= Fishing industry in Angola =

Fishing in Angola is mainly performed by foreign fleets. Some of the foreign fishing fleets operating in Angolan waters were required by the government to land a portion of their catch at Angolan ports to increase the local supply of fish. Fishing agreements of this kind were reached with several countries, including with Spain, Japan, and Italy.

==History==

===Portuguese Angola===
Fishing in Angola was a major and growing industry before independence from Portugal in 1975. In the early 1970s, there were about 700 fishing boats, and the annual catch was more than 300,000 tons. Including the catch of foreign fishing fleets in Portuguese Angola's waters, the combined annual catch was estimated at over 1 million tons.
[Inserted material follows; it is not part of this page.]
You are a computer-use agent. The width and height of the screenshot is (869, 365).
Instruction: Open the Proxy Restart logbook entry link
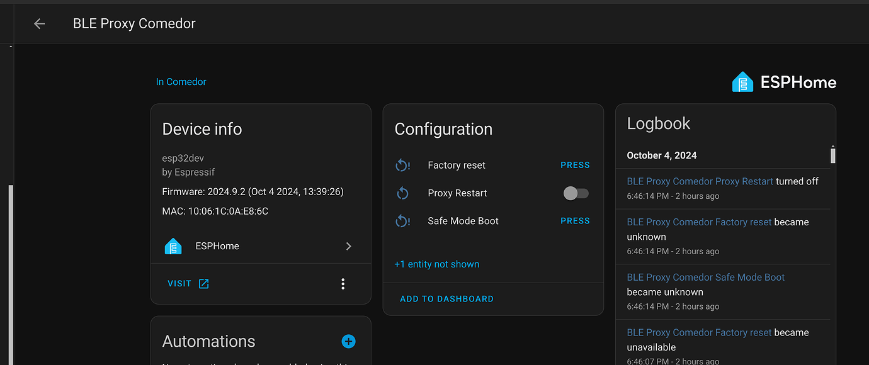tap(700, 181)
Moçâmedes together with Luanda, Benguela and Lobito were the major fishing ports.

===Independence and civil war period===
Following independence and into the late 1980s, however, Angola's fishing industry had fallen into disarray, the result of the flight of the local white ethnic Portuguese professional fishermen and fishing industry entrepreneurs. After the April 1974 military coup in Lisbon, as the Portuguese Overseas Province of Angola's political situation deteriorated and the independence of the territory seemed inevitable, many fishing boats departed to Portugal with entire crews and their families. By 1986 only 70 of the 143 fishing boats in Moçâmedes (then called Namibe), the port that normally handled two-thirds of the Angolan catch before independence, were operable. Furthermore, most of the fish-processing factories were in need of repair. Once an exporter of fish meal, by 1986 Angola had insufficient supplies for its own market.
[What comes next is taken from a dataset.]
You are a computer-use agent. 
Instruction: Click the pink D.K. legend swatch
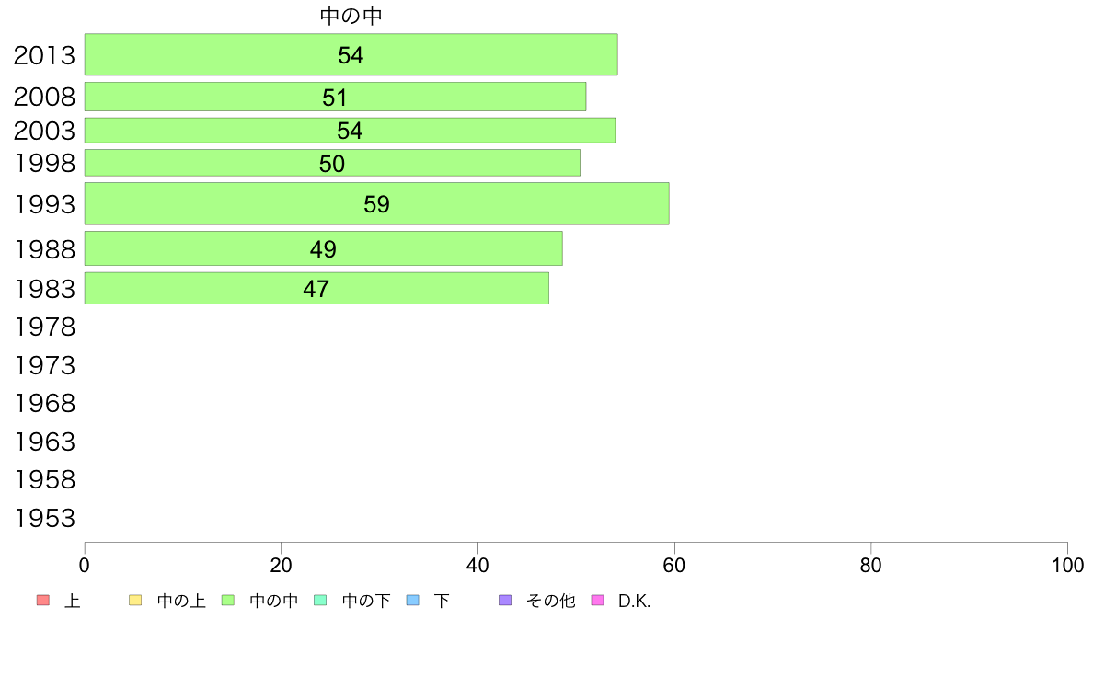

Some of the foreign fishing fleets operating in Angolan waters were required by the government to land a portion of their catch at Angolan ports to increase the local supply of fish. Fishing agreements of this kind had been reached with the Soviet Union, which operated the largest number of boats in Angolan waters, and with Spain, Japan, and Italy. Spain also agreed to help rehabilitate the Angolan fishing industry in exchange for fishing rights. In other cases, the government allowed foreign fleets to export their entire catch in exchange for license fees.

In the mid-1980s, the government began rehabilitating the fishing industry, especially in Namibe and Benguela provinces. The first priority was to replace and repair aging equipment. To accomplish this goal, the government was receiving a significant amount of foreign assistance. In 1987, the EEC announced plans to provide funds to help rebuild the Dack Doy shipyards and two canning plants in Tombua. Spain sold Angola thirty-seven steel-hull boats for US$70 million, and fourteen modern fishing boats were on order from Italy.

===After 2002===
From 2002 onward, with the end of the Angolan Civil War, increased safety, and the growing state revenue with oil, diamonds and other natural resource exploitation, Angola started a period of reconstruction and economic development. The fishing sector was gradually expanded and modernized and the enlargement of a newly created middle-class in the capital city, Luanda, widened and improved the fish consumption market in the country.

==Recreational fishing==
Angola is considered one of the best places in the world to catch Atlantic tarpon. Angola is also considered to be one of the best places in the world to catch Sailfish.